Herbert W. Armstrong and the Worldwide Church of God lapped it up like fine Rothschild wine. It perfectly “proved” that mainstream Christianity was drenched in paganism, justifying their rejection of holidays, their Old Covenant Holy Day obsession, and their endless sermons about how only they had restored the pure faith. Hislop wasn’t just a source — he was practically an extra-biblical prophet for the Armstrong empire.

Enter Ralph Woodrow: The WCG’s Perfect Proof-Texting Weapon

Not content with Hislop alone, the WCG also propped up evangelical author Ralph Woodrow as their go-to guy for slamming Catholics and Protestants. Woodrow’s Babylon Mystery Religion (1966) was basically Hislop lite — heavy on the Babylonian connections, light on rigorous scholarship. It checked every box for WCG leadership: anti-Catholic, “historical” sounding, and useful for proof-texting their narrative that everyone else was part of Mystery Babylon. They quoted it, recommended it, and used it to bolster the idea that true Christians must flee all those pagan-tainted customs and join the one true remnant.

Woodrow was hailed as a solid authority in Armstrongist circles — exactly the kind of outsider validation they loved when it confirmed their superior understanding. For years, his book helped keep the flock fearful of Easter baskets and Christmas lights, all while sending in those tithes to support the “work.”

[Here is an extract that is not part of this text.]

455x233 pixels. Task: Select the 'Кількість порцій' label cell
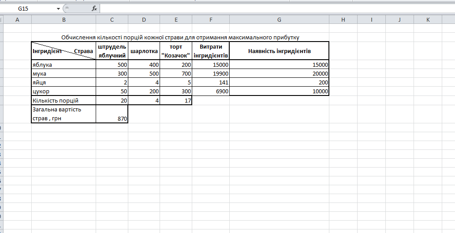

The Great Repentance: Woodrow Grows a Conscience

Then came the plot twist that Armstrongists still pretend never happened. Ralph Woodrow, to his eternal credit, actually did the honest research he should have done earlier. He went back to the sources, examined Hislop’s claims, and realized the whole thing was built on sand — sloppy methodology, factual errors (Nimrod and Semiramis weren’t even contemporaries, folks!), fabrications, and agenda-driven nonsense.

In a remarkable act of integrity, Woodrow pulled Babylon Mystery Religion out of print, publicly retracted his support, and wrote The Babylon Connection? to set the record straight. He apologized, essentially, for helping spread poorly documented claims and urged people to rely on better evidence rather than chasing Babylonian ghosts under every Christian practice. Even the WCG reportedly began taking a second look during their transformation period.

What a concept — admitting you were wrong and correcting it! Too bad that spirit of repentance never caught on in most Armstrongist splinters.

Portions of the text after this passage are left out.